La misma cobardía que demostró Rajoy, que permitió las consultas del 9 de noviembre de 2014, perdiendo el pulso contra Artur Mas. La misma que demostró su Gobierno, cuando se preparaba el referéndum ilegal del 1 de octubre de 2017, y se parapetó tras los jueces al ser incapaz de dar una respuesta contundente. Esa cobardía de la que hizo gala su ministro del Interior, Juan Ignacio Zoido, al impedir a la Policía Nacional hacer públicas las imágenes de las agresiones a sus agentes, que superaron el millar de heridos, mientras la mentira golpista se esparcía por lo largo y ancho del mundo mediático, vendiendo un relato falso que compraron sin críticas fuera y dentro de nuestras fronteras.

Fue el mismo pavor pepero el que iba a dejar aquellos hechos sin pena alguna, y que impulsó a VOX a personarse como una acusación, más allá de la Fiscalía, y sin los que ahora veríamos a los sediciosos comerse alegremente unos calçots con salsa y una butifarra, regados con el cava de la victoria moral.

Es la cobardía y la ruindad de Partido Popular y Partido Socialista de negarse a modificar la Ley Electoral, que sobredimensiona el peso nacionalista frente a las opciones constitucionales, accediendo a que los traidores expriman la vaca del Estado y financien, con el dinero de quienes odian, sus proyectos rupturistas.

«Es la hora de la siega. De que caigan al suelo los frutos podridos de la cobardía, la mezquindad y los complejos. La España viva pide paso»

La cobardía y el complejo ancestral de la derecha, del centro, y de la poca izquierda constitucionalista que pueda quedar, de dar la batalla de las ideas, y llamar a las cosas por su nombre.

Desde que nuestra democracia comenzó a caminar, los distintos poderes del Estado y sus instituciones, de la mano del PP y del PSOE, han jugado a perder sistemáticamente frente a los desafíos que el nacionalismo le ha presentado. Las mejores veces, se han mostrado aprensivos y medrosos; las peores, cómplices, si no partícipes.

Pero el momento de seguir jugando al avestruz se ha acabado. La violencia se ha desatado, abiertamente y sin paliativos. Ya no caben componendas, ni apelaciones a aplicar la Ley de Partidos o la Ley de Seguridad Nacional. No basta, como piden en continuas rogativas Casado y Rivera, que Sánchez se comprometa a no indultar a los condenados.

El tiempo en que España pide perdón por existir, al resto del mundo, y a sí misma, ha sido suficiente. No le debemos pleitesía a Bruselas ni a la Justicia de los burócratas europeos; no tenemos que motivar frente a ningún medio de comunicación cómo y cuándo vamos a ejercer nuestro legítimo derecho a la defensa y a la protección de nuestras fronteras; la opinión de los rotativos británicos y alemanes, siempre prestos en disparar contra la España a la que no pudieron vencer, es un papel mojado de ida, que ha de ser higiénico usado a su regreso.
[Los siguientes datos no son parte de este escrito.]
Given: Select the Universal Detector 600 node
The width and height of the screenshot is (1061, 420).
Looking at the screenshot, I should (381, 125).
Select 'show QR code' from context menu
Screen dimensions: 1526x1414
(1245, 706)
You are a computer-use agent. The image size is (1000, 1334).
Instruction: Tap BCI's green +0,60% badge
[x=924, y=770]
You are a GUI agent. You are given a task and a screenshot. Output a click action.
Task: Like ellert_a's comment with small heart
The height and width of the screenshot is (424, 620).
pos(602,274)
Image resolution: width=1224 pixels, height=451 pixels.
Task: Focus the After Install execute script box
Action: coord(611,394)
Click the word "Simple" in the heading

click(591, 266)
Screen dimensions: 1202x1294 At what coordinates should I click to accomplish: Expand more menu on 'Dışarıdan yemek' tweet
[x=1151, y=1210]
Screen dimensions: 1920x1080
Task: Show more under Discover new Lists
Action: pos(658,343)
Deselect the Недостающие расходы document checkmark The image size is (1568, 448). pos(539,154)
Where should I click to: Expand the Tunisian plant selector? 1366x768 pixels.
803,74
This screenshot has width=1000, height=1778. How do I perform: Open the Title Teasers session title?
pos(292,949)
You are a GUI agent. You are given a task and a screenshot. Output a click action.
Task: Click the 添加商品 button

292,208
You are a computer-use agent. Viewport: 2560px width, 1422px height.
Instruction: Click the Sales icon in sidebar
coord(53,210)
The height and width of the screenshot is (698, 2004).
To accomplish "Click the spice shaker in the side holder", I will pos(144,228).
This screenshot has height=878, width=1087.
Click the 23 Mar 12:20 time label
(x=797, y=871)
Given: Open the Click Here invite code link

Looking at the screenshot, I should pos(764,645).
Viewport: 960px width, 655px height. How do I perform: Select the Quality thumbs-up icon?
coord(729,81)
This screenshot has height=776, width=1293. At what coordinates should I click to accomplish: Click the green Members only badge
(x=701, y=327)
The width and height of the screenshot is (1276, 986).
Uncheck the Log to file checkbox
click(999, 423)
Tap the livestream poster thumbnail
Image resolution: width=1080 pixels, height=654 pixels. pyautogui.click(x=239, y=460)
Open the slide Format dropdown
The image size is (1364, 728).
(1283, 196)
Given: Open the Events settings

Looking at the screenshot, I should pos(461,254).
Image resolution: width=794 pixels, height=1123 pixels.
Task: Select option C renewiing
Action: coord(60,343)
La cobardía institucional ha alcanzado su máxima expresión con la sentencia de un Tribunal Supremo que ha recogido los frutos maduros cultivados por PP y PSOE durante las décadas precedentes. Ahora es el momento de mirar a la cara a quienes llevan demasiado tiempo riéndose de una España silente y paciente, que tiene y quiere demostrar con orgullo que, lejos de sus ensoñaciones, contiene una España viva dispuesta a no dejarse pisotear más.

Es la hora de la siega. De que caigan al suelo los frutos podridos de la cobardía, la mezquindad y los complejos. La España viva pide paso.